Implementar as mais novas mudanças nas concessões ferroviárias significa adiar as licitações dos 11 mil quilômetros de trilhos para o ano que vem, avaliaram especialistas consultados pelo Broadcast, serviço de notícias em tempo real da Agência Estado. Além disso, a substituição da Valec por uma nova estatal na gestão ferroviária pode se mostrar uma medida inócua para atrair investidores, tendo em vista o que foi anunciado até o momento, porque não ataca o principal questionamento do modelo de concessão: a garantia de receita dos investidores ao longo dos contratos.
O ministro dos Transportes, César Borges, e a ministra do Planejamento, Miriam Belchior, informaram nesta segunda-feira, 2, que o governo prepara uma medida provisória (MP) para substituir a Valec por uma nova estatal, a Empresa Brasileira de Ferrovias S.A (EBF), que ficaria com o papel de comprar a capacidade dos novos trechos ferroviários que serão licitados e vendê-la para operadores de carga.
Os dois foram enfáticos em descartar um adiamento de leilões das linhas férreas devido à medida. A grande maioria dos especialistas, contudo, acredita em postergação do processo previsto para começar em 18 de outubro, com a licitação do trecho Açailândia (MA) – Barcarena (PA).
As MPs têm validade de 60 dias prorrogáveis por igual período. Se fosse lançada nesta segunda-feira e a votação ocorrem em 120 dias previstos, o processo seria arrastado para fevereiro do ano que vem, pois existe um recesso do Congresso de 23 de dezembro a 1º daquele mês. Rodrigo Barata, especialista do escritório Madrona Hong Mazzuco Sociedade de Advogados (MHM), lembra que o Legislativo brasileiro tem histórico de votar medidas provisórias próximas ao vencimento. “Conhecendo o nosso Legislativo, a votação fica para os últimos dias”, disse.
O presidente da Associação Nacional dos Transportadores Ferroviários (ANTF), Rodrigo Vilaça, afirmou que a novidade vai levar ao adiamento dos leilões, mas considera a medida como positiva. “O governo encontrou um jeito de adiar os leilões e pensar mais e melhor.” Um analista de mercado de uma financeira internacional, que pediu para não ser identificado, já descartou concessões ferroviárias neste ano.
A substituição da Valec pela EBF foi elogiada por ter uma instituição com maior credibilidade na gestão das ferrovias, mas não ataca o problema de falta de garantia real de receita para os vencedores dos leilões. “Essa unidade vai vestir um chapéu com maior credibilidade que a Valec, mas a grande questão é se haverá ou não respaldo financeiro e se haverá garantia do Tesouro”, explicou o analista.
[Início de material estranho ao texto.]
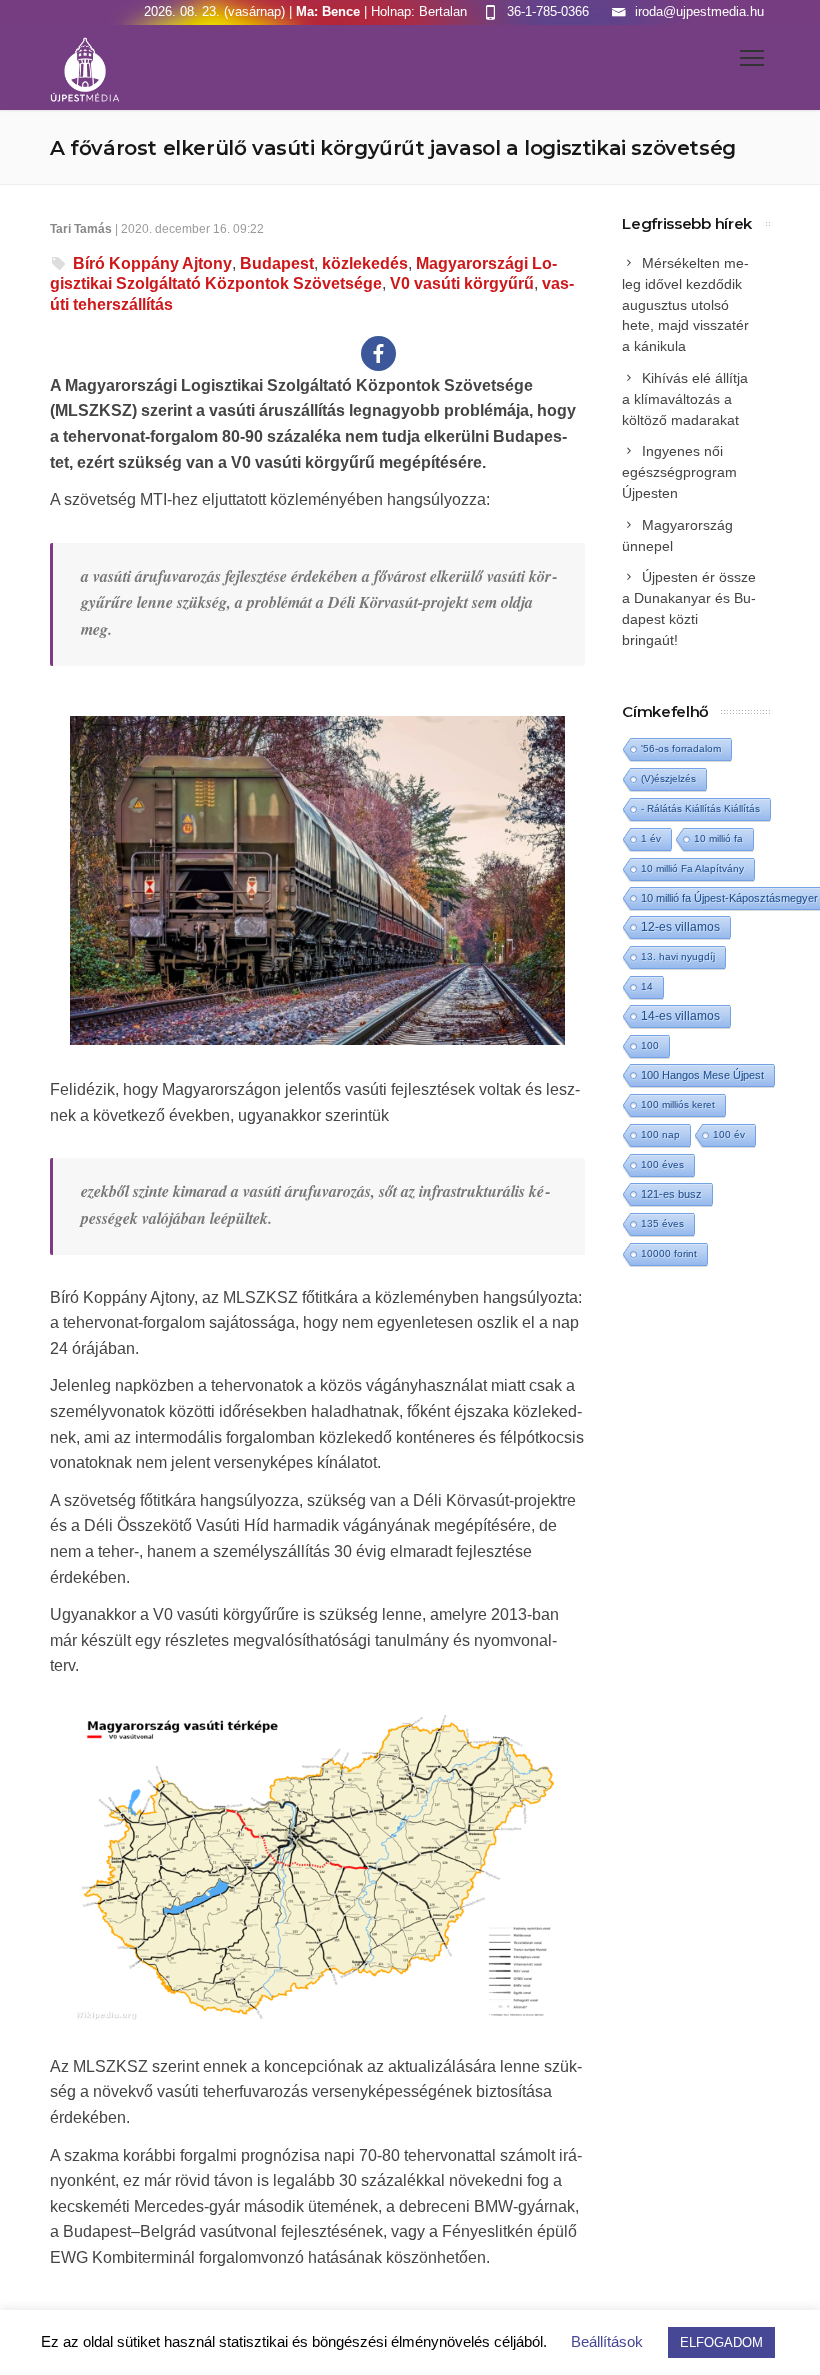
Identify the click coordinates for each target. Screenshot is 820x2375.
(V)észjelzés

No modelo de concessão da presidente Dilma Rousseff, chamado de open access, a Valec – que será trocada pela EBF – vai comprar toda a capacidade da via e repassar a quem desejar utilizar os trilhos. A Valec tem R$ 15 bilhões em caixa para o início da operação, verba que será integralmente repassada à nova estatal, segundo o governo. Para concessões de 35 anos, o montante é insuficiente para afastar desconfianças. “A medida é positiva num primeiro momento, porque cria uma cadeira com maior respaldo, mas ainda restam dúvidas sobre quem será o garantidor de última instância”, disse o analista.
Insegurança jurídica
Apesar da boa intenção do governo em aperfeiçoar o modelo, outra mudança é mais motivo para deixar o investidor com o pé atrás, segundo o advogado Bruno Dario Werneck, do escritório Mattos Filho, Veiga Filho, Marrey Jr. e Quiroa. “A novidade, por mais bem intencionada que seja, foi feita de última hora e cria sensação de insegurança jurídica”, disse.
“É muito confuso para o investidor”, endossou Werneck. Ele defende um modelo de Parceria Público-Privada (PPP) para ferrovias, que daria previsibilidade de receita ao investidor. Ou então ter o Tesouro Nacional como fiador dos projetos. “Essa seria uma medida barata e ajudaria a salvar as concessões ferroviárias.”
O presidente da Associação Brasileira da Indústria Ferroviária (Abifer), Vicente Abate, vê a saída da Valec como uma ação necessária para credibilidade na gestão do governo nas concessões. Reconhece, todavia, que o mercado carece de uma garantia adicional de que terá receita durante todo o contrato. “É uma reestruturação necessária para apagar um nome que não vinha bem no mercado.”.
O dirigente não considera atrasos como tempo perdido, porque o modelo em construção para o trecho Açailândia-Barcarena será utilizado nos demais. “O que aconteceu de um ano para cá não é perda de tempo, é um tempo de aperfeiçoamento para que, quando sair o edital, não haja tantas dúvidas”, finalizou Abate, que se mantém otimista: “O Brasil em 2014 será um canteiro de obras”.